サーバーへの接続にSSHを使用している場合、ssh_options
でローカルにある鍵ファイルのパスを設定します。また、SSHで使用するポート番号を変更している場合はport
で設定します(デフォルトは22
)。
カスタムタスク
追加ライブラリに含まれるフレームワーク固有の基本タスク以外に実行すべきタスクがある場合はカスタムタスクを作成します。lib/capistrano/tasks/
ディレクトリ配下にcustom.rake
を作成し、以下を記述します。
custom.rake
after 'deploy:publishing', 'deploy:restart'
namespace :deploy do
desc 'Restart unicorn server'
task :restart do
on roles(:app) do
invoke 'unicorn:restart'
end
end
end
一行目のafter
はタスクが実行される順番を設定しています。deploy:publishing
が実行されてからdeploy:restart
を実行するようにしています。ちなみにdeploy:publishing
はライブラリに含まれる基本タスクのひとつです。before
とafter
は名前空間ブロックの中で書くこともでき、その場合名前空間を省略してタスクを指定することができます。
namespace :deploy do
after 'publishing', 'restart'
end
on roles
でタスクの実行権限を設定しています。deploy:restart
は:app
という権限を設定していなければ実行されません。
invoke
でunicorn:restart
(unicorn
という名前空間にあるrestart
というタスク)を呼び出しています。このタスクはまだ未定義なので、これから作成していきます。lib/capistrano/tasks/
ディレクトリ配下にunicorn.rake
を作成し、以下を記述します。
unicorn.rake
namespace :unicorn do
task :environment do
set :unicorn_pid, "#{current_path}/tmp/pids/unicorn.pid"
set :unicorn_config, "#{current_path}/config/unicorn.rb"
end
def start_unicorn
within current_path do
execute :bundle, :exec, :unicorn, "-c #{fetch(:unicorn_config)} -E #{fetch(:rails_env)} -D"
end
end
def stop_unicorn
execute :kill, "-s QUIT $(< #{fetch(:unicorn_pid)})"
end
def restart_unicorn
execute :kill, "-s USR2 $(< #{fetch(:unicorn_pid)})"
end
def force_stop_unicorn
execute :kill, "$(< #{fetch(:unicorn_pid)})"
end
desc "Start unicorn server"
task start: :environment do
on roles(:app) do
start_unicorn
end
end
desc "Stop unicorn server gracefully"
task stop: :environment do
on roles(:app) do
stop_unicorn
end
end
desc "Restart unicorn server gracefully"
task restart: :environment do
on roles(:app) do
if test("[ -f #{fetch(:unicorn_pid)} ]")
restart_unicorn
else
start_unicorn
end
end
end
desc "Stop unicorn server immediately"
task force_stop: :environment do
on roles(:app) do
force_stop_unicorn
end
end
end
deploy:restart
から呼び出されたunicorn:restart
では、Unicornの起動状態を調べ、起動している場合は再起動し、起動していない場合は起動します。
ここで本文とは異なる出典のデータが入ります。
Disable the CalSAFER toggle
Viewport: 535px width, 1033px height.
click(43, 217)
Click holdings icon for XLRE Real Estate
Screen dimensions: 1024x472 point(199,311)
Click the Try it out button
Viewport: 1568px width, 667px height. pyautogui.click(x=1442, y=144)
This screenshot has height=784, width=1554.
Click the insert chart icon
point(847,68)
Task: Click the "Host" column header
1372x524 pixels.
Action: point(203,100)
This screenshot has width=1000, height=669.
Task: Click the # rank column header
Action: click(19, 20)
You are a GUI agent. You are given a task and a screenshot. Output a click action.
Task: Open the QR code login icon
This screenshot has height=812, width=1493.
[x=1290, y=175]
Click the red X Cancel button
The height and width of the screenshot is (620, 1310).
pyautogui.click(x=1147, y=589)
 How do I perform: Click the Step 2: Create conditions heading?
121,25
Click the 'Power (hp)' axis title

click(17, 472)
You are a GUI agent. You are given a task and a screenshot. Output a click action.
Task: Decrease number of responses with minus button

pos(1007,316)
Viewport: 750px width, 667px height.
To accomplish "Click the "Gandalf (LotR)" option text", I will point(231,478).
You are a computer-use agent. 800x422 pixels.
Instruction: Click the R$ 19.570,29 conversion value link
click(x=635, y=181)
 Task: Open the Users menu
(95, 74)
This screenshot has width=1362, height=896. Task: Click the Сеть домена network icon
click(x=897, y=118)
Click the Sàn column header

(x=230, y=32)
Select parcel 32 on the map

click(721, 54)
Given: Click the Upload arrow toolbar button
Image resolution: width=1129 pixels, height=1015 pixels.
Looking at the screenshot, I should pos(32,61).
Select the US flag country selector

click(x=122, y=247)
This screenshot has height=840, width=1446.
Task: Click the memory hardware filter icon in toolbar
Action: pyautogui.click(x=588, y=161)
その他のタスク(Unicornの開始や停止)について詳しくは以下の記事を参照してください。
Capistranoの実行
Capistranoの各種設定やタスク定義ができたら、以下のコマンドを実行してデプロイを行います(注意:本記事の内容だけではUnicornの設定を行っていないのでコマンドは失敗します)。
$ bundle exec cap production deploy [--dry-run]
cap
コマンドの第1引数はデプロイ環境を指定します。config/deploy/
ディレクトリ配下にある設定ファイルの名前(拡張子を除く)を指定します。
第2引数は名前空間を指定します。指定した名前空間に含まれるすべてのタスクが実行されます。デフォルトタスクの名前空間はdeploy
なので、通常はこれを指定します。また、特定のタスクのみを実行することもできます。以下はデプロイ先サーバーでUnicornの再起動を実行しています。
$ bundle exec cap production unicorn:restart
以下のコマンドを実行すると、実行可能なタスクの一覧を確認することができます。
bundle exec cap -T
--dry-run
オプションをつけると実際のデプロイは行われず、各種設定やタスクが正常に動作するかを確認できます。
今回はデプロイ先サーバーへの接続にSSHを使用しているので、上記のコマンドを実行した後にSSH接続のパスワードの入力を求められます。パスワードを入力するとデプロイタスクが続々と行われていきます。
Capistranoの完全な実行ログはlog/
ディレクトリ配下のcapistrano.log
で確認できます。デプロイ中にエラーが起こった場合はまずこのファイルを見てエラー内容を把握しましょう。
まとめ
Capistranoはよく学習コストが高いと言われます。しかし、デプロイに必要なタスクはライブラリで用意されていることが多いので、自分で定義するタスクの量はそれほど多くありません。記述すべきファイルが多くて大変そうだと思うかもしれませんが、実は設定もタスクもひとつのファイルにまとめてしまうこともできます。ただし、その場合はメンテナンス性が落ちるので、ファイルはわかりやすい単位で分けることをおすすめします。
本記事を参考にして、Capistranoの使い方を覚えていただければと思います。